Guardando quella folla multicolore, che sfilava serena, a volto scoperto, davanti ai cordoni cupi, catafratti, chiusi dietro i propri scudi, che sigillavano il percorso con un muro nero blu e verde scuro (c’erano tutti i corpi dello Stato, carabinieri, polizia, guardia di finanza) era difficile immaginare come sui primi fosse possibile distendere l’ombra fosca del terrorismo e sui secondi appiccicare l’etichetta della legalità. Ai primi la violenza, agli altri la giustizia. Piuttosto, verrebbe da dire, il contrario.

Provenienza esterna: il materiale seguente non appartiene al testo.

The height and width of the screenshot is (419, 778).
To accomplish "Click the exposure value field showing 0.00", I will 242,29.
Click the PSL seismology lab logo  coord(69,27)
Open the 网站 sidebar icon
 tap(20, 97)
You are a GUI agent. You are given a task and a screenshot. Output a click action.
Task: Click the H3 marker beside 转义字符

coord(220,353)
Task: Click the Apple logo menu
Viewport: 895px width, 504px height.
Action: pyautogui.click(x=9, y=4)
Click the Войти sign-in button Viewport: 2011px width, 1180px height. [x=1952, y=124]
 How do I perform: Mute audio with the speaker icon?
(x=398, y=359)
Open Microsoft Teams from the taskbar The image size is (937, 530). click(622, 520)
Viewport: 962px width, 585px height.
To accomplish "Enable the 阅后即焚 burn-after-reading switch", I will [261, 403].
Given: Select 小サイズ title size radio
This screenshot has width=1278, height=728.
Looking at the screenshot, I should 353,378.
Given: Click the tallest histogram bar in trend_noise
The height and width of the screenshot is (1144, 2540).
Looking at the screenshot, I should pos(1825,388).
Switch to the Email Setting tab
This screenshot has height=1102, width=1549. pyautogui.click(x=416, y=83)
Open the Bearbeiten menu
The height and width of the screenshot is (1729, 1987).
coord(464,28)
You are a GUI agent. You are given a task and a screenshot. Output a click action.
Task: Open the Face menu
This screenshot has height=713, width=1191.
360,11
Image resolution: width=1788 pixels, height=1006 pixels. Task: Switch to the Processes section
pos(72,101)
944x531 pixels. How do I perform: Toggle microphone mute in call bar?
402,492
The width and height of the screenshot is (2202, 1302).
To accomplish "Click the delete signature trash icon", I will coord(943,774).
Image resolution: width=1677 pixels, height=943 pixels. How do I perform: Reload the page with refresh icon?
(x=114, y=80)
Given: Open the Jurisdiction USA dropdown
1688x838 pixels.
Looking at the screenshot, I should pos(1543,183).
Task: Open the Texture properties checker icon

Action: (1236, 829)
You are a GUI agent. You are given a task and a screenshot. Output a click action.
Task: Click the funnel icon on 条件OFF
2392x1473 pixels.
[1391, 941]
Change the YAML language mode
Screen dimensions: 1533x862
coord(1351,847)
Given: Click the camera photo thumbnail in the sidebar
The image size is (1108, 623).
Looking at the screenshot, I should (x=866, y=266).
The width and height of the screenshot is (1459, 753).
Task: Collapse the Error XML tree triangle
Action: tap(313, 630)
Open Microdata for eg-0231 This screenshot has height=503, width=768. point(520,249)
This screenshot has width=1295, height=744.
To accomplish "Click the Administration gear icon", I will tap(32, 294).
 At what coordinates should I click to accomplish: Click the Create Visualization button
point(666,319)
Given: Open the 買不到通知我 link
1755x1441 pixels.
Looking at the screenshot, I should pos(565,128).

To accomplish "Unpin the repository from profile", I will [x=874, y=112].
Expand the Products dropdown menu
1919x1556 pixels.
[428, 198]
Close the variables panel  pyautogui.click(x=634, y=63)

Il Movimento No Tav ieri, come altre volte, ha vinto. Con una semplice marcia ha strappato di mano ai propri nemici ogni elemento di credibilità per sostenere l’assurda teoria – ma sarebbe meglio chiamarlo teorema – che tenta di riconfigurare le azioni di protesta di quella popolazione sotto il segno cruento dell’accusa di terrorismo. E nello stesso tempo ha mostrato l’isolamento, l’irragionevolezza, la povertà di argomenti di chi, per sostenere una causa razionalmente insostenibile, è costretto a ridurla a questione di ordine pubblico, in cui, come è noto, chi ha il manganello dalla parte del manico decide.
Da oggi, almeno qui, sull’asse che va da Piazza Castello alla Sagra di San Michele, quell’operazione si è infranta contro un materiale resistente e intelligente che sarà davvero difficile ignorare.